Pengembangan teknologi pascapanen memiliki peranan dalam
pengembangan produk pangan dan obat dan menciptakan nilai tambah bagi bahan pangan dan obat. Sebagai contoh ubi kayu yang dapat diolah menjadi produk
seperti tepung yang memiliki daya tahan yang lebih lama dan nilai jual lebih tinggi, karena setelah ubi kayu dijadikan tepung tapioka, selanjutnya dapat diolah
menjadi bahan pembuatan roti, kue, mie, dan lainnya. Pengolahan pascapanen tumbuhan obat juga dapat melakukan pengeringan atau dibuat simplisia sehingga
ketersediaannya selalu ada dan memiliki nilai jual lebih ketika dijual.
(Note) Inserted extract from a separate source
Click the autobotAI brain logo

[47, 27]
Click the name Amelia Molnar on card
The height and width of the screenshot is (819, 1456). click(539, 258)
Pengembangan Ilmu pengetahuan dan Teknologi IPTEK di desa perlu
dilakukan demi pengembangan pemanfaatan tumbuhan pangan dan obat agar efektif dan tepat guna. Peranan IPTEK bukan untuk merusak ataupun mengubah
pengetahuan lokal masyarakat, tetapi dimaksudkan untuk menyempurnakan dan mengembangkan sistem pengetahuan lokal yang dikemas menjadi lebih berdaulat.
BAB VI KESIMPULAN DAN SARAN
6.1 Kesimpulan
1. Masyarakat Desa Katikuwai terkait langsung dalam memanfaatkan
keanekaragaman hayati untuk kebutuhan hidup sehari-hari yang berasal dari lingkungan sekitar desa dan telah teridentifikasi memiliki potensi 92 spesies
tumbuhan yang digunakan sehari-hari yang terdiri dari 45 famili, 7 habitus, dan 14 bagian tumbuhan yang yang dimanfaatkan sebagai tumbuhan pangan
39 spesies, pangan fungsional 19 spesies dan obat 34 spesies. 2.
Masyarakat Desa Katikuwai telah mempraktekkan aksi-aksi konservasi tumbuhan melalui kegiatan membudidayakan tumbuhan, gotong-royong
dalam pembukaan lahan untuk pertanian, pembuatan anyaman dari tumbuhan, dan adat istiadat Pahappa. Selain itu, kebiasaan Pahappa
memiliki peran lebih dalam menjaga kesehatan masyarakat. Pola konsumsi pangan masyarakat, hutan keluarga atau Omang Patura juga merupakan
hasil dari penerapan Tri-Stimulus AMAR Pro-Konservasi, untuk meminimalisir kegiatan perambahan hutan.
6.2 Saran
1. Perlu dikembangkan Program Kampung Konservasi Hutan Pangan dan Obat
Keluarga POGA oleh pihak taman nasional, untuk mengembangkan konsep “hutan keluarga omang patura” yang selama ini telah dilakukan
masyarakat, dan mendukung upaya konservasi tumbuhan yang lebih terarah dalam mewujudkan kemandirian masyarakat.
2. Masyarakat sebagai subjekperilaku konservasi, perlu didampingi oleh pihak
Taman Nasional dalam mengawal dan melaksanakan program pengembangan kampung konservasi.